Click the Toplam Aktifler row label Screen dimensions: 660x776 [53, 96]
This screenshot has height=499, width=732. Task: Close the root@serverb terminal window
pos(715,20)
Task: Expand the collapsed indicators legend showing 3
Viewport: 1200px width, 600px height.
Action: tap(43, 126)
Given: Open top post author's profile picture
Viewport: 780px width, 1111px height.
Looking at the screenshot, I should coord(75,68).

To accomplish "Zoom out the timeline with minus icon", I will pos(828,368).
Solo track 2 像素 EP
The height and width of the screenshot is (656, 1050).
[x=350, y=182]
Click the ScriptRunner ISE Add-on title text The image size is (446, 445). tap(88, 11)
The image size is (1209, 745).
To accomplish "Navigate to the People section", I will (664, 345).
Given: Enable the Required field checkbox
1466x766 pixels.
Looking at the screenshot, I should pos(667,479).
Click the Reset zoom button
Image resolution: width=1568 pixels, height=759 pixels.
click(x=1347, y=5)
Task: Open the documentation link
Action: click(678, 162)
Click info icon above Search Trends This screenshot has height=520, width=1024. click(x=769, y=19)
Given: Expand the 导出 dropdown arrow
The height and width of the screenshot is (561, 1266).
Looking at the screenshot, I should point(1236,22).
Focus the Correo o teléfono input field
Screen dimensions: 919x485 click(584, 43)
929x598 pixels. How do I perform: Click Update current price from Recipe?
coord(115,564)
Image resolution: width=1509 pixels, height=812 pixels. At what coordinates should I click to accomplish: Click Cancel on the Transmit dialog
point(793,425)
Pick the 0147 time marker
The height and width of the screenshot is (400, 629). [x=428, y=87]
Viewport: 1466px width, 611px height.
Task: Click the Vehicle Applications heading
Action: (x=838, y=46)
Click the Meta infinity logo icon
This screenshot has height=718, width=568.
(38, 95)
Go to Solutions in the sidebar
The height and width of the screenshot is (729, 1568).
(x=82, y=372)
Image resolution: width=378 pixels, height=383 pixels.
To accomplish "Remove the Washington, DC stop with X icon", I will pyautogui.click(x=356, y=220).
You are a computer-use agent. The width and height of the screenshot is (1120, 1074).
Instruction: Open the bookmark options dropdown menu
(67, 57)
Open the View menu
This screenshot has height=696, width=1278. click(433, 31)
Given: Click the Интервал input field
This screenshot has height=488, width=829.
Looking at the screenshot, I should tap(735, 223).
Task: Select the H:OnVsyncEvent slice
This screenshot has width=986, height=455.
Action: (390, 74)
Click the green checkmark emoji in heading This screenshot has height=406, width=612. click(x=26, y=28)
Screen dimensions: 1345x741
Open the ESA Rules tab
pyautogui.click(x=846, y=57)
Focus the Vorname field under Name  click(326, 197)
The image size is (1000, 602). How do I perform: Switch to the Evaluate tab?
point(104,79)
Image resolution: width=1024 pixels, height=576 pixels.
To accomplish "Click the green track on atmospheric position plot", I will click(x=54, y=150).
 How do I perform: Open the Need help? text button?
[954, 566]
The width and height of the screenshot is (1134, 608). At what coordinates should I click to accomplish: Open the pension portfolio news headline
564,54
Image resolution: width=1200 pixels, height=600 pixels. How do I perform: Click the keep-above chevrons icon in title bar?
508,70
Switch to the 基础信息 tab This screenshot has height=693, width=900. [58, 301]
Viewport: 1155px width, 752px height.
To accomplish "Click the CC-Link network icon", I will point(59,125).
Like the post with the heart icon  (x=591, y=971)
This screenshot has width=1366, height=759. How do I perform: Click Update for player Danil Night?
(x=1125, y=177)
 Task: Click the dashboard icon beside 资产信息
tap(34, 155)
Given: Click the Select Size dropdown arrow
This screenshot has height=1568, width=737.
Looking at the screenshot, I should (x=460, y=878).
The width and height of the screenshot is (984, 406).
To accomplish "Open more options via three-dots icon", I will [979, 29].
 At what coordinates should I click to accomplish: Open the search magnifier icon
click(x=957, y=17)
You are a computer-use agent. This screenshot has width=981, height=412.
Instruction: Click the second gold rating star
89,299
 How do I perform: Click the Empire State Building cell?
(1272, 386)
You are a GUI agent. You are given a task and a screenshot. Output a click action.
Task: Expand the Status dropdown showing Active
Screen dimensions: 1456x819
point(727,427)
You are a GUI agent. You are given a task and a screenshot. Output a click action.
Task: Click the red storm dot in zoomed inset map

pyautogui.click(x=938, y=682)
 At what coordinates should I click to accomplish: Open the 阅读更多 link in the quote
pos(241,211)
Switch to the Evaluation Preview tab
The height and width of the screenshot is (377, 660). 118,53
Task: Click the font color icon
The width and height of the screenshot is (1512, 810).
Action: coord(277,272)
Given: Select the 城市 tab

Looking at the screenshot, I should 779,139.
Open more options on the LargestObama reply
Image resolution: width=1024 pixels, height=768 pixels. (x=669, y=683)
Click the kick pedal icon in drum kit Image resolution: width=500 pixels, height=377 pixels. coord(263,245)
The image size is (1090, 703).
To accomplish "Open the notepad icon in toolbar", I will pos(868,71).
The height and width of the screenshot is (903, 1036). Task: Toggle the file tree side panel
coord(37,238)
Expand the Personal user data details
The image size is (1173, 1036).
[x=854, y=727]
★ ★ ★ ★
▶ [WHAT YOU NEED TO DO] Please output the records once more, exactly as they were written.

▶ [RESPONSE BOX]
Click the Toplam Aktifler row label Screen dimensions: 660x776 [53, 96]
This screenshot has height=499, width=732. Task: Close the root@serverb terminal window
pos(715,20)
Task: Expand the collapsed indicators legend showing 3
Viewport: 1200px width, 600px height.
Action: tap(43, 126)
Given: Open top post author's profile picture
Viewport: 780px width, 1111px height.
Looking at the screenshot, I should coord(75,68).

To accomplish "Zoom out the timeline with minus icon", I will pos(828,368).
Solo track 2 像素 EP
The height and width of the screenshot is (656, 1050).
[x=350, y=182]
Click the ScriptRunner ISE Add-on title text The image size is (446, 445). tap(88, 11)
The image size is (1209, 745).
To accomplish "Navigate to the People section", I will (664, 345).
Given: Enable the Required field checkbox
1466x766 pixels.
Looking at the screenshot, I should pos(667,479).
Click the Reset zoom button
Image resolution: width=1568 pixels, height=759 pixels.
click(x=1347, y=5)
Task: Open the documentation link
Action: click(678, 162)
Click info icon above Search Trends This screenshot has height=520, width=1024. click(x=769, y=19)
Given: Expand the 导出 dropdown arrow
The height and width of the screenshot is (561, 1266).
Looking at the screenshot, I should point(1236,22).
Focus the Correo o teléfono input field
Screen dimensions: 919x485 click(584, 43)
929x598 pixels. How do I perform: Click Update current price from Recipe?
coord(115,564)
Image resolution: width=1509 pixels, height=812 pixels. At what coordinates should I click to accomplish: Click Cancel on the Transmit dialog
point(793,425)
Pick the 0147 time marker
The height and width of the screenshot is (400, 629). [x=428, y=87]
Viewport: 1466px width, 611px height.
Task: Click the Vehicle Applications heading
Action: (x=838, y=46)
Click the Meta infinity logo icon
This screenshot has height=718, width=568.
(38, 95)
Go to Solutions in the sidebar
The height and width of the screenshot is (729, 1568).
(x=82, y=372)
Image resolution: width=378 pixels, height=383 pixels.
To accomplish "Remove the Washington, DC stop with X icon", I will pyautogui.click(x=356, y=220).
You are a computer-use agent. The width and height of the screenshot is (1120, 1074).
Instruction: Open the bookmark options dropdown menu
(67, 57)
Open the View menu
This screenshot has height=696, width=1278. click(433, 31)
Given: Click the Интервал input field
This screenshot has height=488, width=829.
Looking at the screenshot, I should tap(735, 223).
Task: Select the H:OnVsyncEvent slice
This screenshot has width=986, height=455.
Action: (390, 74)
Click the green checkmark emoji in heading This screenshot has height=406, width=612. click(x=26, y=28)
Screen dimensions: 1345x741
Open the ESA Rules tab
pyautogui.click(x=846, y=57)
Focus the Vorname field under Name  click(326, 197)
The image size is (1000, 602). How do I perform: Switch to the Evaluate tab?
point(104,79)
Image resolution: width=1024 pixels, height=576 pixels.
To accomplish "Click the green track on atmospheric position plot", I will click(x=54, y=150).
 How do I perform: Open the Need help? text button?
[954, 566]
The width and height of the screenshot is (1134, 608). At what coordinates should I click to accomplish: Open the pension portfolio news headline
564,54
Image resolution: width=1200 pixels, height=600 pixels. How do I perform: Click the keep-above chevrons icon in title bar?
508,70
Switch to the 基础信息 tab This screenshot has height=693, width=900. [58, 301]
Viewport: 1155px width, 752px height.
To accomplish "Click the CC-Link network icon", I will point(59,125).
Like the post with the heart icon  (x=591, y=971)
This screenshot has width=1366, height=759. How do I perform: Click Update for player Danil Night?
(x=1125, y=177)
 Task: Click the dashboard icon beside 资产信息
tap(34, 155)
Given: Click the Select Size dropdown arrow
This screenshot has height=1568, width=737.
Looking at the screenshot, I should (x=460, y=878).
The width and height of the screenshot is (984, 406).
To accomplish "Open more options via three-dots icon", I will [979, 29].
 At what coordinates should I click to accomplish: Open the search magnifier icon
click(x=957, y=17)
You are a computer-use agent. This screenshot has width=981, height=412.
Instruction: Click the second gold rating star
89,299
 How do I perform: Click the Empire State Building cell?
(1272, 386)
You are a GUI agent. You are given a task and a screenshot. Output a click action.
Task: Expand the Status dropdown showing Active
Screen dimensions: 1456x819
point(727,427)
You are a GUI agent. You are given a task and a screenshot. Output a click action.
Task: Click the red storm dot in zoomed inset map

pyautogui.click(x=938, y=682)
 At what coordinates should I click to accomplish: Open the 阅读更多 link in the quote
pos(241,211)
Switch to the Evaluation Preview tab
The height and width of the screenshot is (377, 660). 118,53
Task: Click the font color icon
The width and height of the screenshot is (1512, 810).
Action: coord(277,272)
Given: Select the 城市 tab

Looking at the screenshot, I should 779,139.
Open more options on the LargestObama reply
Image resolution: width=1024 pixels, height=768 pixels. (x=669, y=683)
Click the kick pedal icon in drum kit Image resolution: width=500 pixels, height=377 pixels. coord(263,245)
The image size is (1090, 703).
To accomplish "Open the notepad icon in toolbar", I will pos(868,71).
The height and width of the screenshot is (903, 1036). Task: Toggle the file tree side panel
coord(37,238)
Expand the Personal user data details
The image size is (1173, 1036).
[x=854, y=727]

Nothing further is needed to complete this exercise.